Would someone mind elaborating the explanation in the manual?

Sisyphus kalinabears at iinet.net.au
Sat Oct 25 18:38:30 CEST 2003

David McKen wrote:
> In the efficiency section of the GMP manual I came across the
> following couple lines
> --Begin quote--
> However when testing divisibility by several small integers, it's
> best to take a remainder modulo their product, to save
> multi-precision operations. For instance to test whether a number is
> divisible by any of 23, 29 or 31 take a remainder modulo 23*29*31 =
> 20677 and then test that.
> --End quote--

It's telling you to calculate R = bignum % 20677, and to then check R 
for divisibility by 23, 29, and 31.

That will work because if x divides bignum, x also divides
bignum % (x * a) for all non-zero integers a.
And if x does not divide bignum, x does not divide
bignum % (x * a) for any non-zero integer a.

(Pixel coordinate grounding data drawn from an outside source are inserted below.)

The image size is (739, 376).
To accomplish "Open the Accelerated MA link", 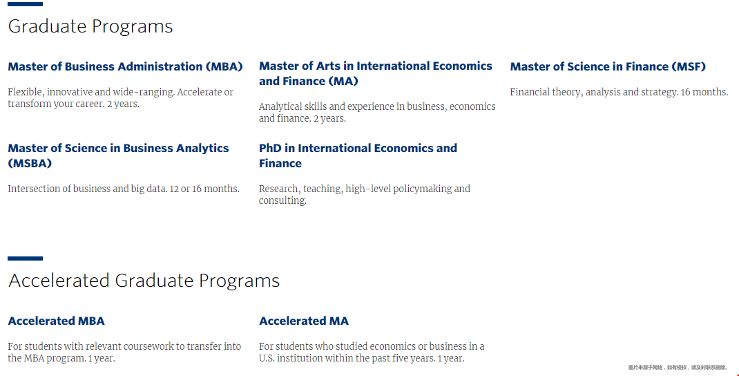I will (303, 321).
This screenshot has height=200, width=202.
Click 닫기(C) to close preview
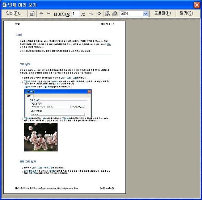coord(186,13)

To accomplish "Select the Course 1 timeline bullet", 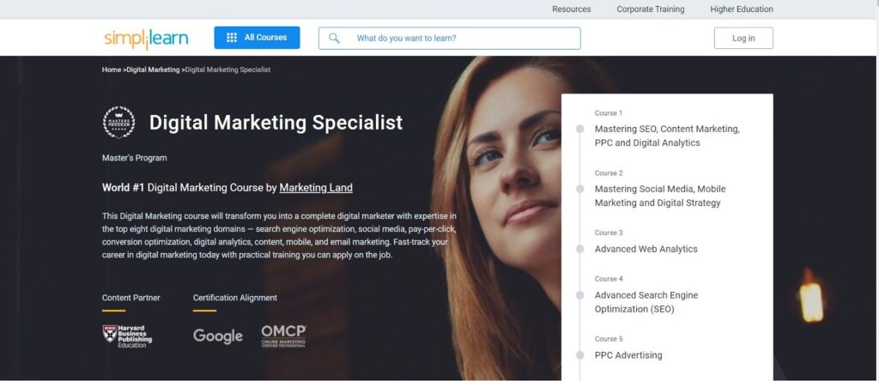I will coord(579,129).
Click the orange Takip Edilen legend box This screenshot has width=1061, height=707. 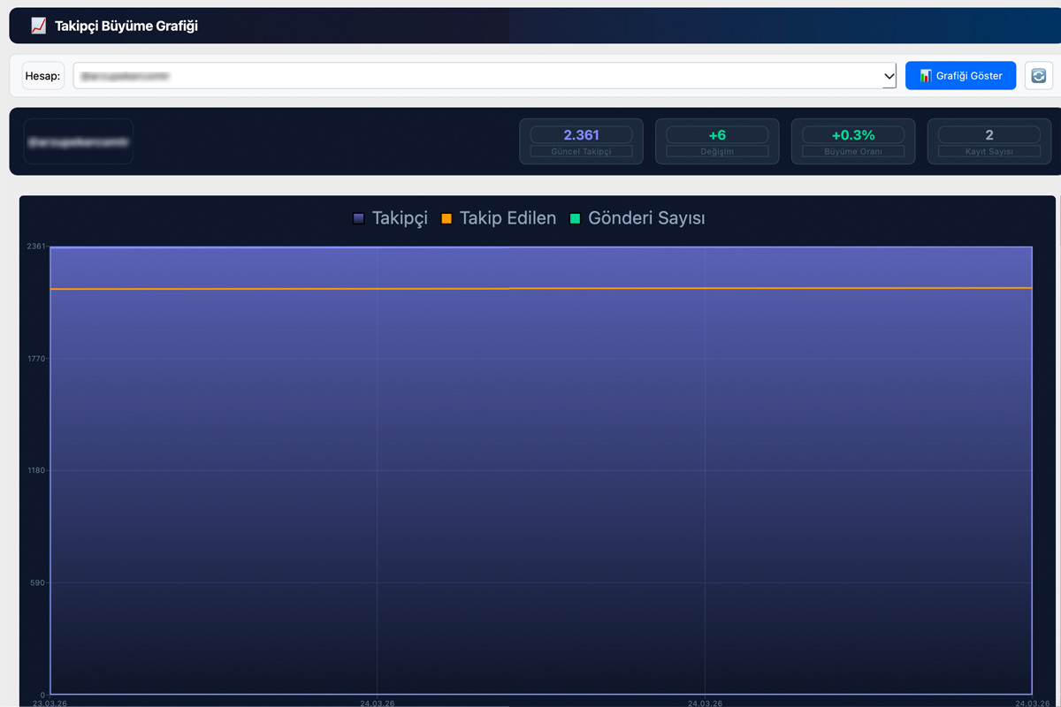pyautogui.click(x=447, y=218)
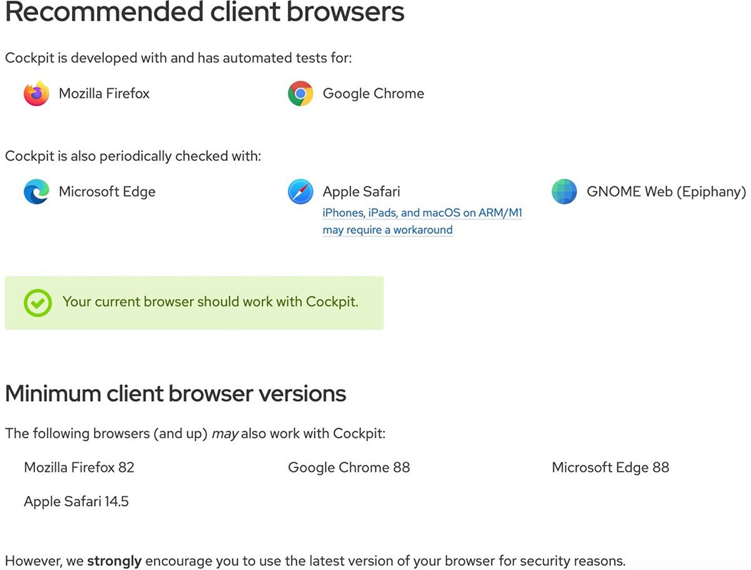Click the GNOME Web (Epiphany) label
This screenshot has height=570, width=751.
coord(666,192)
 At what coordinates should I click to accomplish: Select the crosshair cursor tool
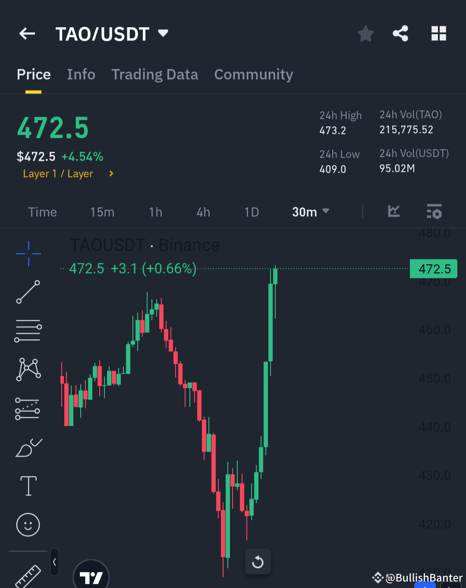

It will be quicker because it is faster to check R for divisibility by 
23, 29, and 31 than it is to check bignum for divisibility by those same 
3 numbers. There's a cost in calculating R in the first place, but that 
cost is more than offset by the savings.

At least, that's how I'm reading it. As to whether there's a saving 
would, I think, depend upon the size of bignum, and upon the number of 
small integers for which divisibility needs to be tested. (If it were 
me, I'd want to do some timings to check .... I'm a little dubious that 
you'll find a saving for only 2 small test divisors).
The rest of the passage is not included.